I say normally, because we all have our off days, apparently.
Last Tuesday when I got F out of her crib in the morning she was her usual cheerful, bubbly self and we discussed the day ahead of us. I asked her what she wanted to wear and she expressed no opinion but wanted me to understand that her favorite stuffed animal, Aye the otter, should be included in the conversation. On the topic of breakfast, she communicated a desire for an egg, cheese and some cheerios. Then, I asked her if she wanted to go play with the other kids at storytime.
She looked me directly in the eye and said, "No."
F only learned the word "no" a few weeks ago, and she uses it quite liberally, even when she actually means "yes". "No" with F doesn't always mean "no", no matter what they tell you in school.
So I ignored her and continued with preparations for our outing.
Cleaned, fed, dressed and ready, we arrived at the library and slipped into storytime without a second to lose. We sat down next to a little boy F's age and his grandmother, two of the regulars of whom F is quite fond.
Peyton, the little boy, was delighted to see F and ran up to her in greeting. She wasn't having it.
I didn't push her, but hoped that she would warm up when the music rattle-shaking started. We all got in a circle. F got wide-eyed and serious.

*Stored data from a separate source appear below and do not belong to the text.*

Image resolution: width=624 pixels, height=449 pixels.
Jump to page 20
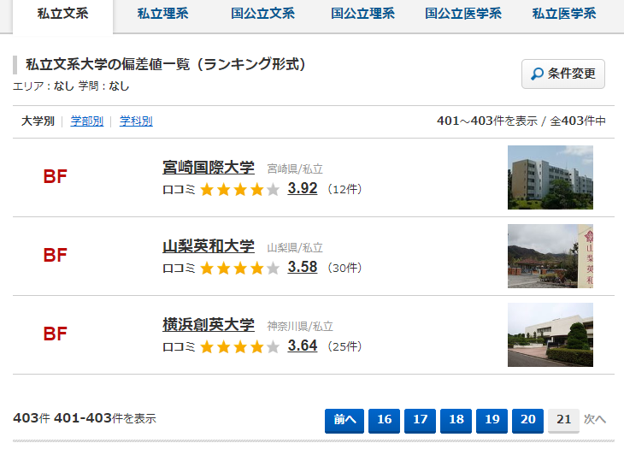click(x=527, y=421)
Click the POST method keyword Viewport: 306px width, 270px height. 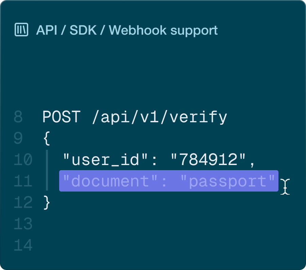61,117
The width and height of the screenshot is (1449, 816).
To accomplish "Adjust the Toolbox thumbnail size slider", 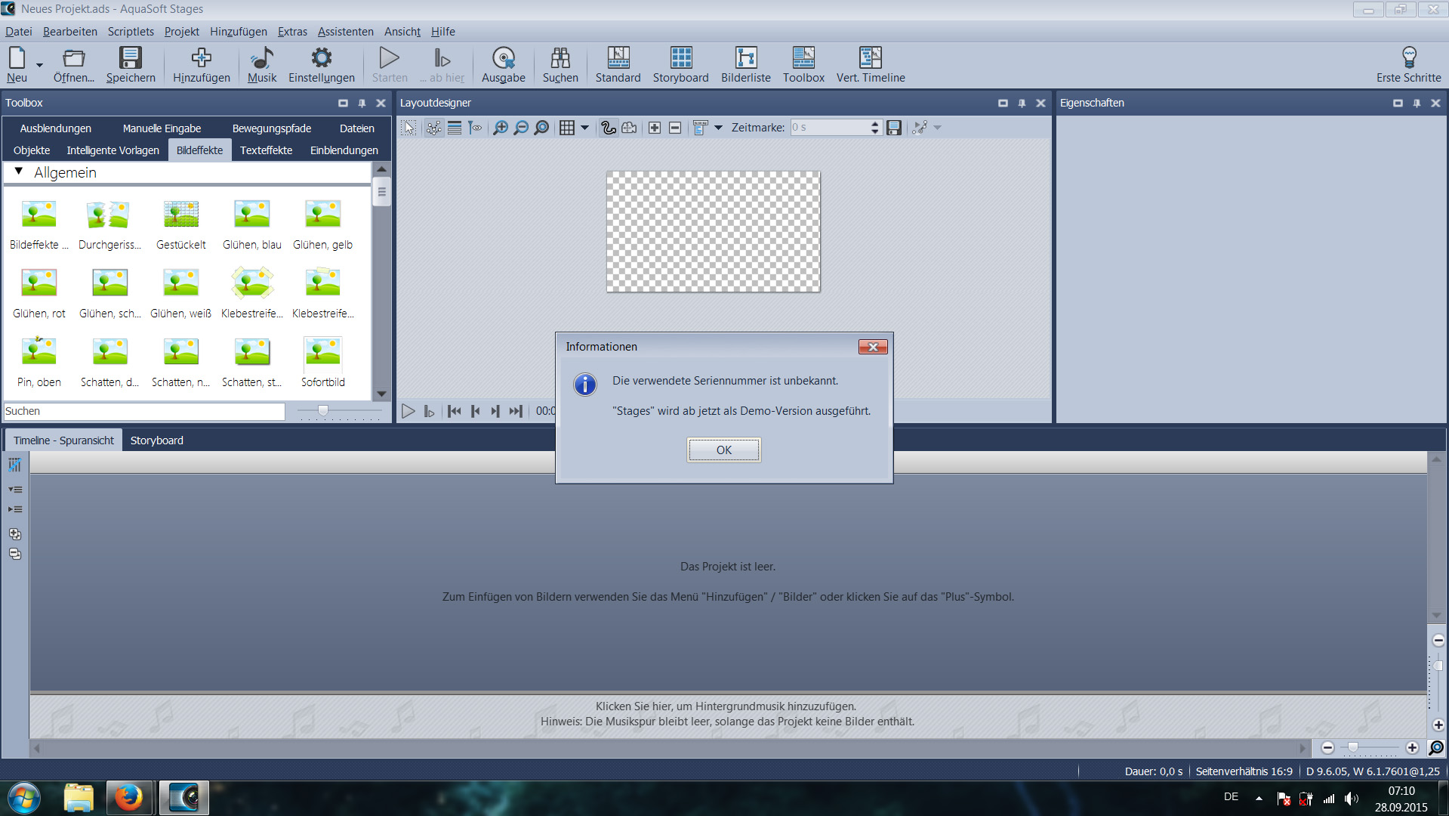I will [x=323, y=410].
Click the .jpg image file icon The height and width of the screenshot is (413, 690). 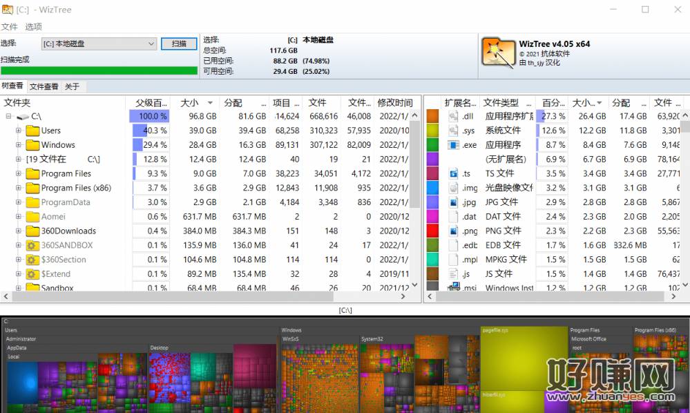click(454, 202)
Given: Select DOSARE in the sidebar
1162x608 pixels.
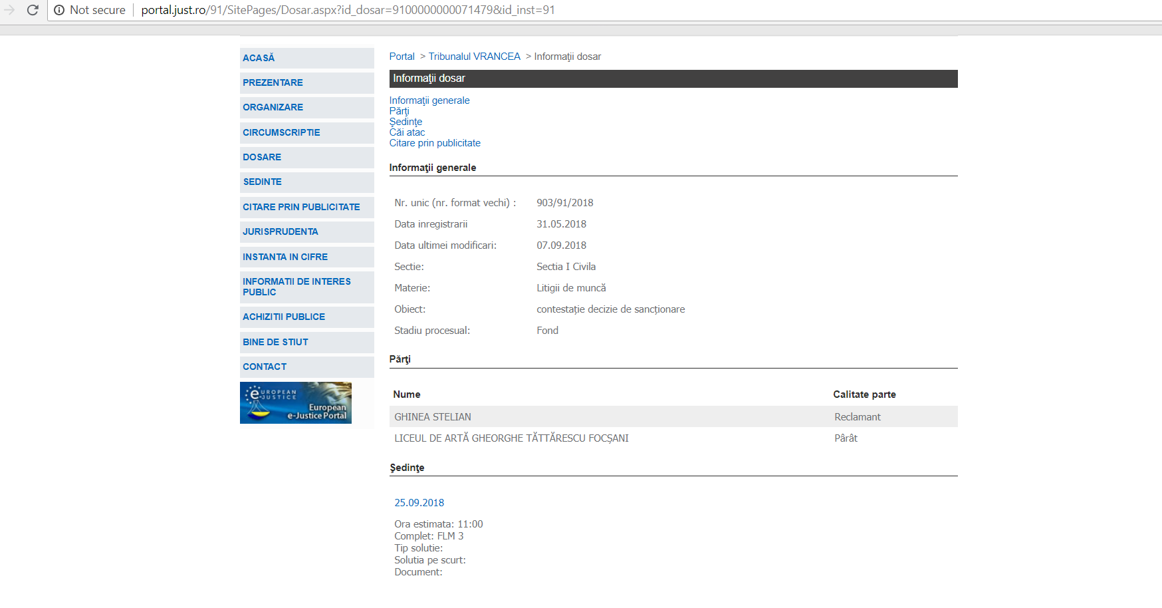Looking at the screenshot, I should 262,157.
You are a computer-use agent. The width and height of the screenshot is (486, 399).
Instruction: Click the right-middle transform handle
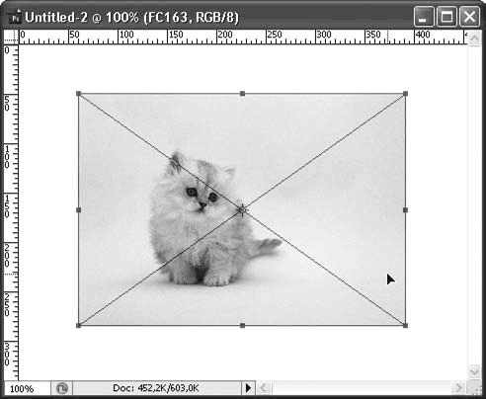tap(405, 209)
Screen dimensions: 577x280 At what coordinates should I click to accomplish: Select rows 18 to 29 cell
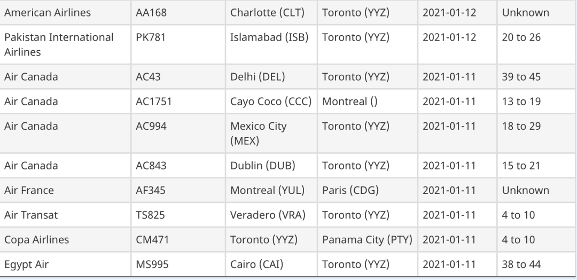[536, 133]
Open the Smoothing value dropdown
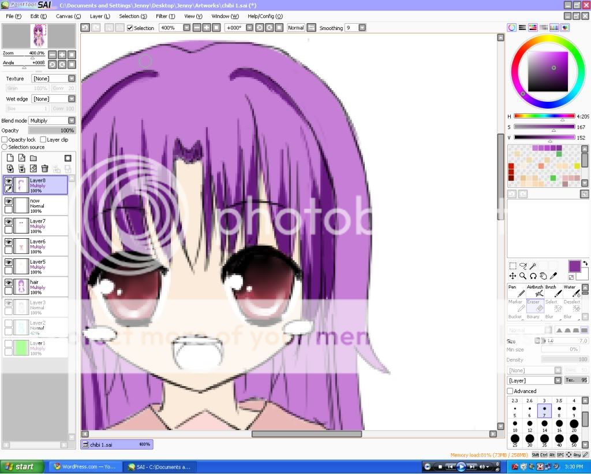Screen dimensions: 591x474 click(362, 28)
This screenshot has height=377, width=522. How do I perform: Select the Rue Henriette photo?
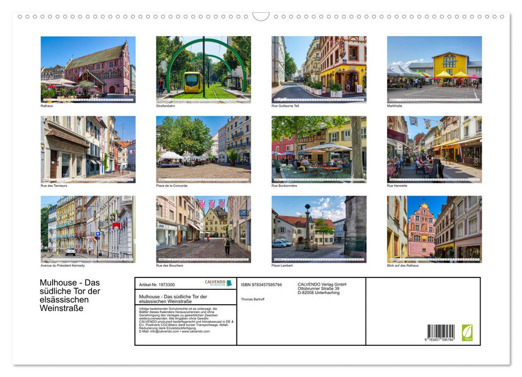click(x=436, y=150)
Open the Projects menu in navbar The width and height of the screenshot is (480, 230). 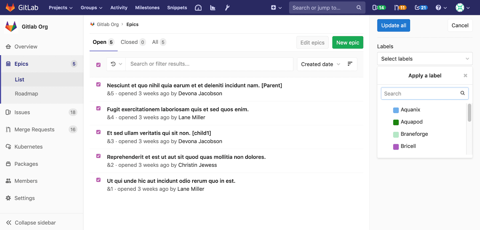[x=61, y=8]
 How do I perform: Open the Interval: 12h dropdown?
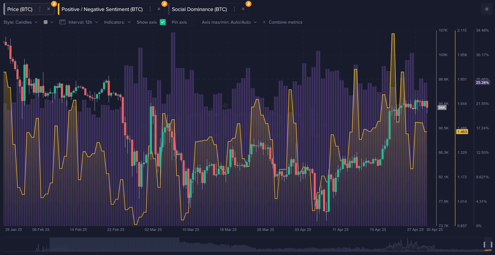click(x=83, y=22)
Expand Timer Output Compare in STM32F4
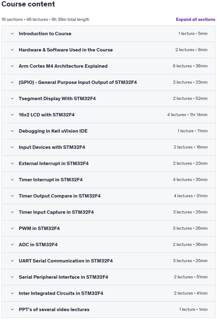The width and height of the screenshot is (217, 320). pyautogui.click(x=109, y=196)

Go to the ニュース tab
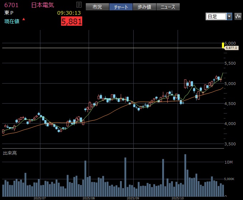(x=168, y=7)
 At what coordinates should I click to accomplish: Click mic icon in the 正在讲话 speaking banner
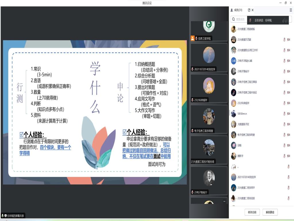tap(250, 20)
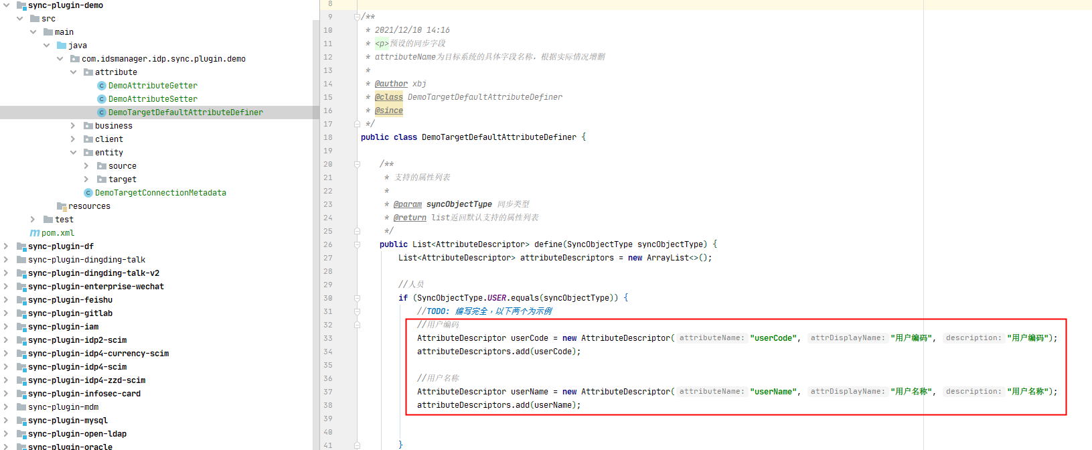Click the resources folder icon

(x=62, y=206)
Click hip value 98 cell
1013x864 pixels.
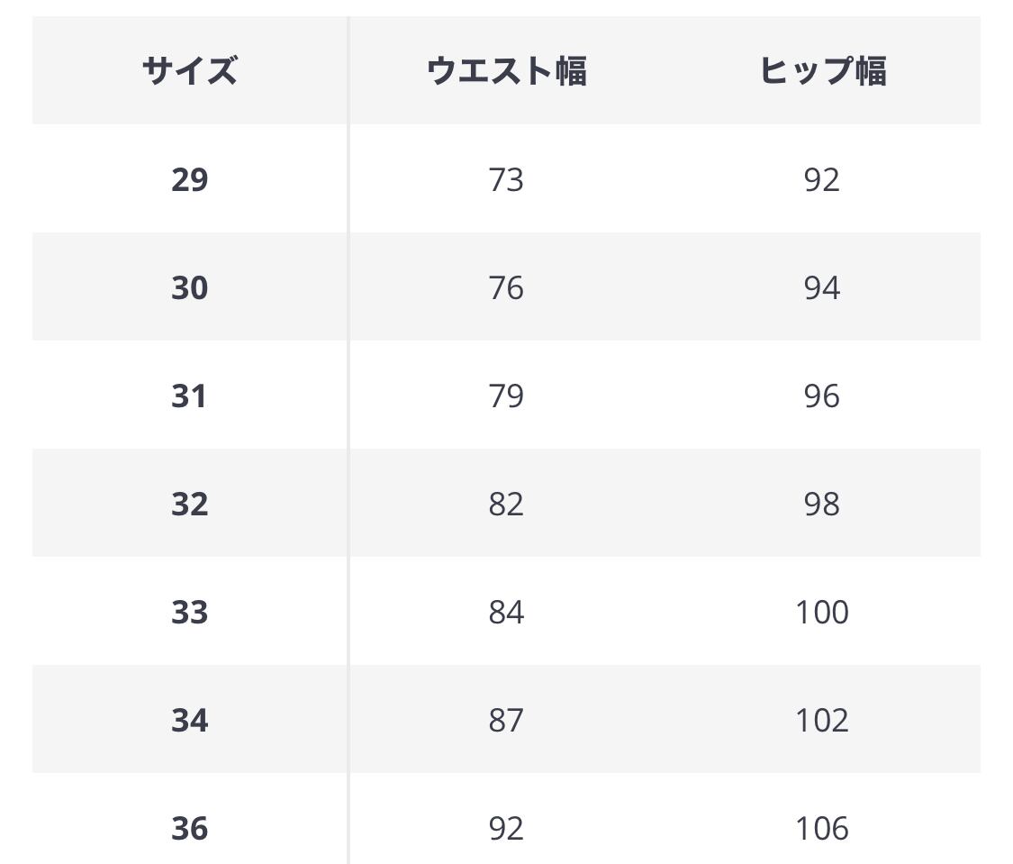click(822, 504)
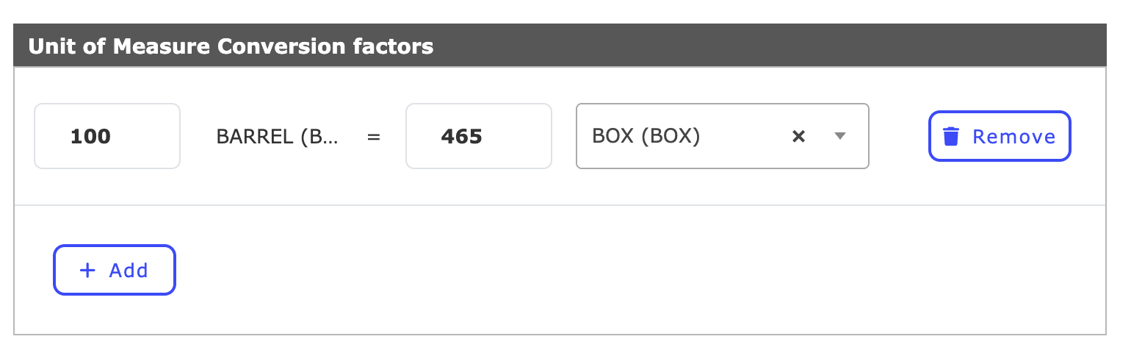Clear the BOX (BOX) selection with the X
This screenshot has height=353, width=1131.
(x=799, y=136)
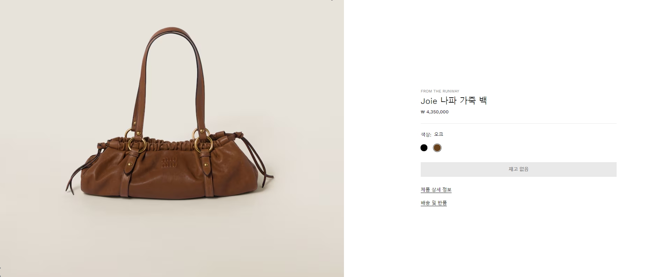
Task: Click the Joie 나파 가죽 백 title
Action: [x=454, y=101]
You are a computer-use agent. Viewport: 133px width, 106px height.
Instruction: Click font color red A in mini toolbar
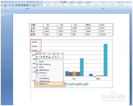[x=49, y=57]
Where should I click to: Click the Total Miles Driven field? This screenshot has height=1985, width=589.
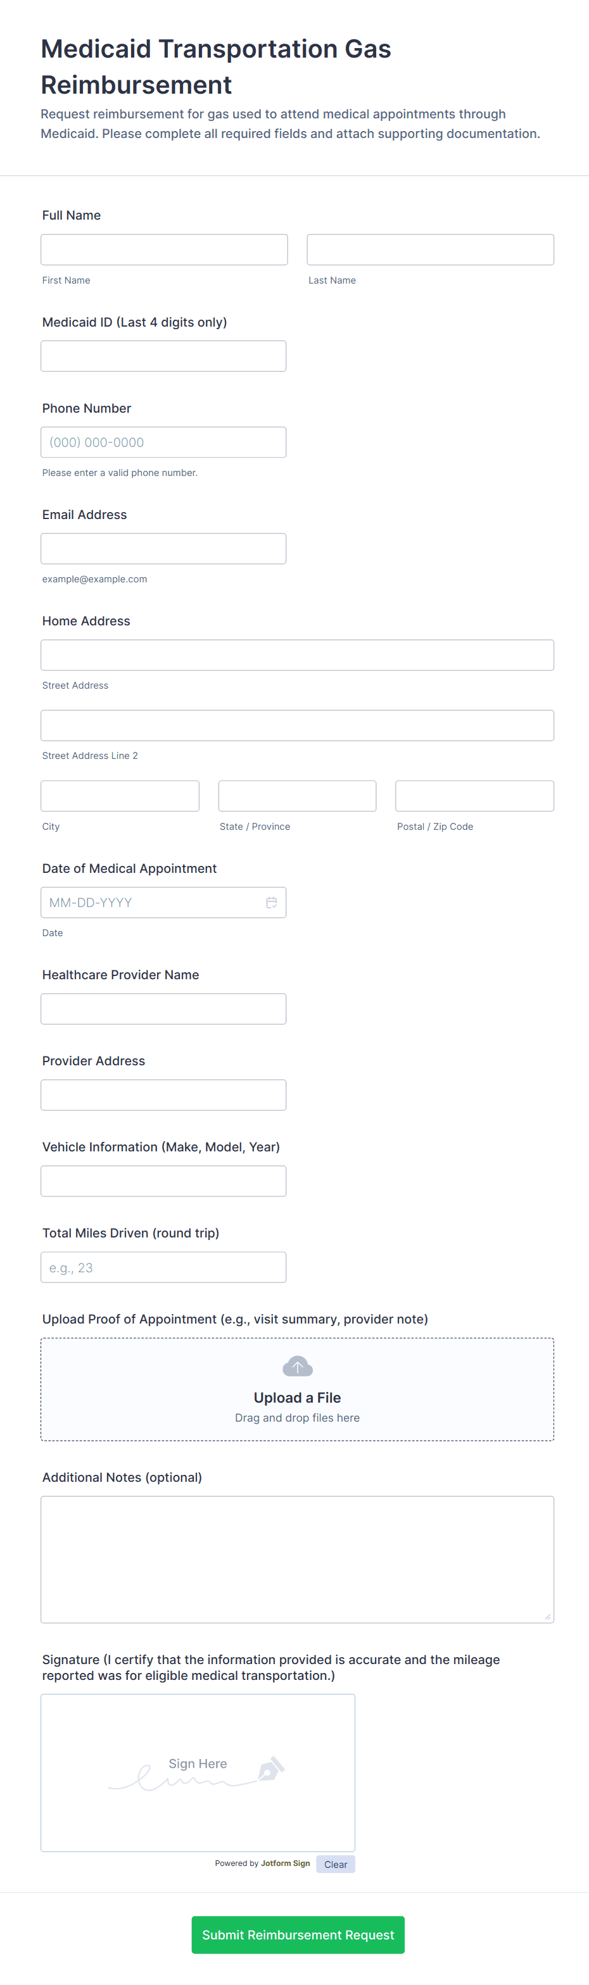[x=163, y=1268]
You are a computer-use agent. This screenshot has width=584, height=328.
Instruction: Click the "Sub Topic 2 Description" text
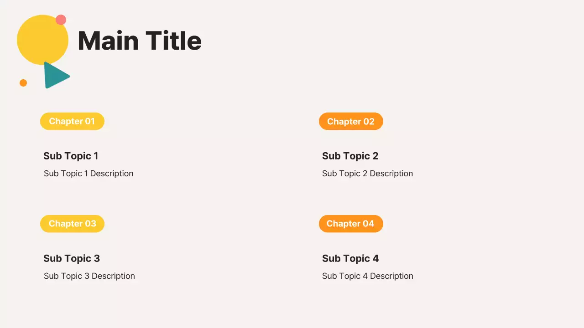click(367, 174)
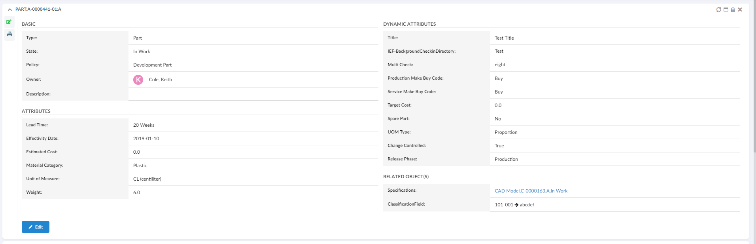Click the BASIC section header

(x=28, y=24)
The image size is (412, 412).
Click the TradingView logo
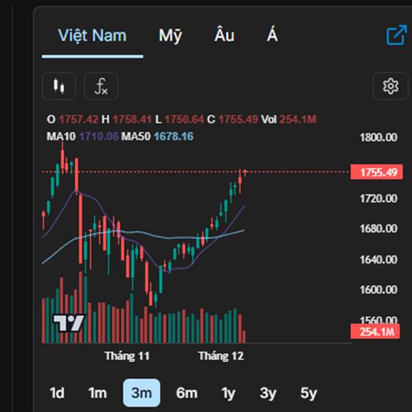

I ignored it outwardly, but inwardly couldn't help but notice her changed personality; I'd never seen her act this way before.
It wasn't until "Ring Around the Rosy" when the father to our right reached out to F and she literally curled up in a ball, squeezing her eyes shut and covering her ears with her hands, that I realized we should really just go home. It was an off day.
Why? I have no idea. I'd never seen it before and I haven't seen it since. But F knew the moment she got up that she was in no mood for socializing, and she even warned me.
I have three thoughts about this.
One is: Oh Girl, I know. I have that feeling like 5 days out of the week. It's ok. I understand.
Another is, I'm really blessed not to have a temper-tantrum-throwing child. Despite the fact that everyone likely thinks her fetal-position-blocking-out-all-sensory-data is indicative of some sort of abusive homelife, she didn't disturb the library's "Shhhhhhhh!" policy. That would just be rude.
The final thought is: YOU'RE EIGHTEEN MONTHS OLD! What is with this sophisticated emotional life? Don't I get at least another 12 years before I have to deal with this?!
When we got home, she immediately sat down and looked at books silently for about 10 minutes until I let Ulrich von Dog in, and then she made a bee-line for him. He was tired after a long walk with P and flopped down on the floor.
This is what happened next: she laid down on the floor next to him, cheek to the stone and just looked into his soft brown eyes. The two of them stayed in this position for several long minutes.
This must be why families need pets.